Chinese visitor arrivals in South Korea rose 14.9 percent year-on-year in 2018 to 4,789,512, according to new Korea Tourism Organization figures. Chinese arrivals in December 2018 rose 25.2 percent year-on-year.
The results confirm a sustained recovery in Chinese tourism from March 2018 as Korean-Chinese relationships improved in the wake of the THAAD anti-missile system dispute that had devastated Chinese tourism for the previous year.
For the first two months of 2018 Chinese arrivals slumped 43.7 percent, heavily influencing the year-end result.
However, the 2018 performance was still far short of pre-THAAD levels. In 2016, 8,067,722 Chinese visited South Korea, 68 percent more than the 2018 tally and a 46.8 percent share of total arrivals, compared to last year’s 31.2 percent.
Japanese market buoyant but political concerns rise
The Japanese tourism market was buoyant in 2018, rising 27.6 percent to 2,948,527, a 19.2 percent share of arrivals. December saw a 33.5 percent rise year-on-year.
The combination of concerted Japanese visitor growth and a strong yen has been reflected in increased duty free spending. A report by The Korea Herald said that January 2019 sales to Japanese consumers at Lotte Duty Free’s flagship store in Myeong-dong, Seoul (the country’s biggest travel retail door) had surged 31 percent year-on-year, compared to 15 percent for all nationalities.
The same report said that Shinsegae Duty Free’s Myeong-dong store posted a 53 percent rise in sales to Japanese shoppers during the same period, while overall turnover at the flagship fell 1 percent.

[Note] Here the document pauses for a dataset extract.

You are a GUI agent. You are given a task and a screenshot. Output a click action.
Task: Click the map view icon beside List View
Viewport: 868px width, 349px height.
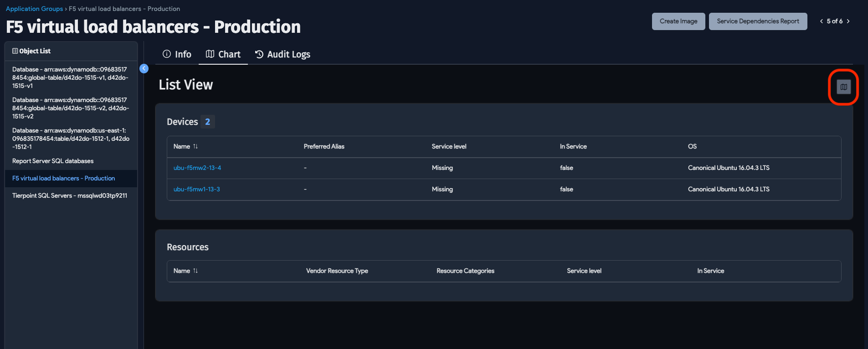843,87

But prospects for a continued boom in Japanese tourism may be marred by a worsening political dispute, this time between South Korea and Japan. A military row began on 20 December following an encounter between a Japanese plane and a South Korean destroyer.

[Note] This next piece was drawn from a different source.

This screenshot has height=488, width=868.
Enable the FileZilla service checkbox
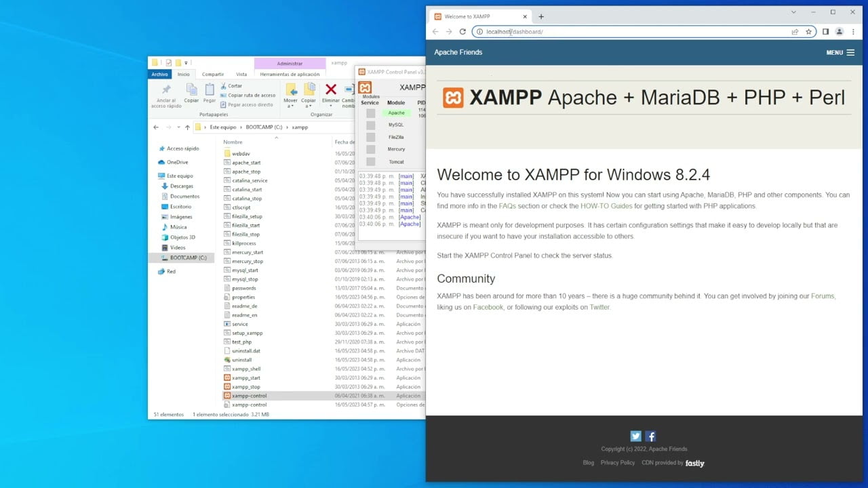pyautogui.click(x=370, y=137)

The Japanese claimed that the South Korean warship aimed its fire-control radar at the aircraft while the Koreans contend that the ship was rescuing a North Korean ship drifting in international waters.
Several more ‘fly-buy’ incidents since then have escalated tensions, leading to fears that the row could “snowball into crisis”, as CNN wrote.
Departures of Korean nationals (along with Chinese and Japanese the key components of the Korean travel retail industry consumer mix) rose 8.3 percent year-on-year in 2018 to 28,695,983 and 3.8 percent in December to 2,495,279. The year ended much weaker than it began – five of the first six months saw double-digit increases, all of the final six months were under 6 percent.